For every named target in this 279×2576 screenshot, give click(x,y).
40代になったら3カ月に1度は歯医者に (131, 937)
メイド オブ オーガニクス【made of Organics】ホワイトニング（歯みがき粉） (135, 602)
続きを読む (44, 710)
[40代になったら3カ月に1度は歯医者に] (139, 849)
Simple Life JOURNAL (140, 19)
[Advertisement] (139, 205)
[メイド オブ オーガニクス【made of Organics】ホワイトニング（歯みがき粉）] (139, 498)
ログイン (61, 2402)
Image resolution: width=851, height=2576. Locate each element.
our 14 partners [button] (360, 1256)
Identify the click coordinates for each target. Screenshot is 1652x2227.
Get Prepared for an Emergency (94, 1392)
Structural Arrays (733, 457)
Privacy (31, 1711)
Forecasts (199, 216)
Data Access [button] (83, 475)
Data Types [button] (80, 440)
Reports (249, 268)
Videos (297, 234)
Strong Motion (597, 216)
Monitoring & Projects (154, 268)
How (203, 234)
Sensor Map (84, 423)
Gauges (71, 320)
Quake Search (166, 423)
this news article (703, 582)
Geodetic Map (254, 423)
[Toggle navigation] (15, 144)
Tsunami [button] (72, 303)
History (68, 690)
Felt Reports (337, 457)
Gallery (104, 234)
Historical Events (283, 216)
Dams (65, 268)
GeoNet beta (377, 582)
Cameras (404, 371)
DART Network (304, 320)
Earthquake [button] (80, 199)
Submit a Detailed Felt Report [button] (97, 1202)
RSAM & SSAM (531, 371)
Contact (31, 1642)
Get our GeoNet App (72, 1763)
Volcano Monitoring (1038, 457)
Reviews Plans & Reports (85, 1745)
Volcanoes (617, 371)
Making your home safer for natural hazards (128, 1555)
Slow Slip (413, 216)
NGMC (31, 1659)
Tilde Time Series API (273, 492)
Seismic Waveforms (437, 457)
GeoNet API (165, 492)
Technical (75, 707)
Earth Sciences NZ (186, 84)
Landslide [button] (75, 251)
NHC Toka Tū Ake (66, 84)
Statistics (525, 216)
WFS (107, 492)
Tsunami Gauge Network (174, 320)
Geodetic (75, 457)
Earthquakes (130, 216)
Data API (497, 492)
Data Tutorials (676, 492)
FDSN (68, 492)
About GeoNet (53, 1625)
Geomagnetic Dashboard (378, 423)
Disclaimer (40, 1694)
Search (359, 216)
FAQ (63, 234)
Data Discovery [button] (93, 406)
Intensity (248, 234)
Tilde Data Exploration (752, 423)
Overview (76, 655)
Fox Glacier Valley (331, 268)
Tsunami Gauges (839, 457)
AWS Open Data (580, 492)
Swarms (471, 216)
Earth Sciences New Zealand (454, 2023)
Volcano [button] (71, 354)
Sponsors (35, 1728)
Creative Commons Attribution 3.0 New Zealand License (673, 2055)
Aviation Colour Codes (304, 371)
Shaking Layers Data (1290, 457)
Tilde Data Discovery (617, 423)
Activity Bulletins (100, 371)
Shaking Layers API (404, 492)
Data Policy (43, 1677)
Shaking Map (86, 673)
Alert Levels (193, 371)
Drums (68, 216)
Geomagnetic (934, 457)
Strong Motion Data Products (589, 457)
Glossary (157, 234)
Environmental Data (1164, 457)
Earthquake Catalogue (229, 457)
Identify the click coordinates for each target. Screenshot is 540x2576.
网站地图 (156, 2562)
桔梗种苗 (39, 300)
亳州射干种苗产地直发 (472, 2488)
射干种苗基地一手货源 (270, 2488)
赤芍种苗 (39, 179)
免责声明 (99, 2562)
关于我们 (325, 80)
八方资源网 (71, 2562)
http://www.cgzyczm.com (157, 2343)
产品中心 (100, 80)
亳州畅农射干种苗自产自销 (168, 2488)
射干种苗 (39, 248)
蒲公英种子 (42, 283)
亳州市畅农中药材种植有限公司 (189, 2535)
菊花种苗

# Work to be completed
Apply a filter for "Zealand" to the entries and show each line that passes.

# Output
Earth Sciences New Zealand (454, 2023)
Creative Commons Attribution 3.0 New Zealand License (673, 2055)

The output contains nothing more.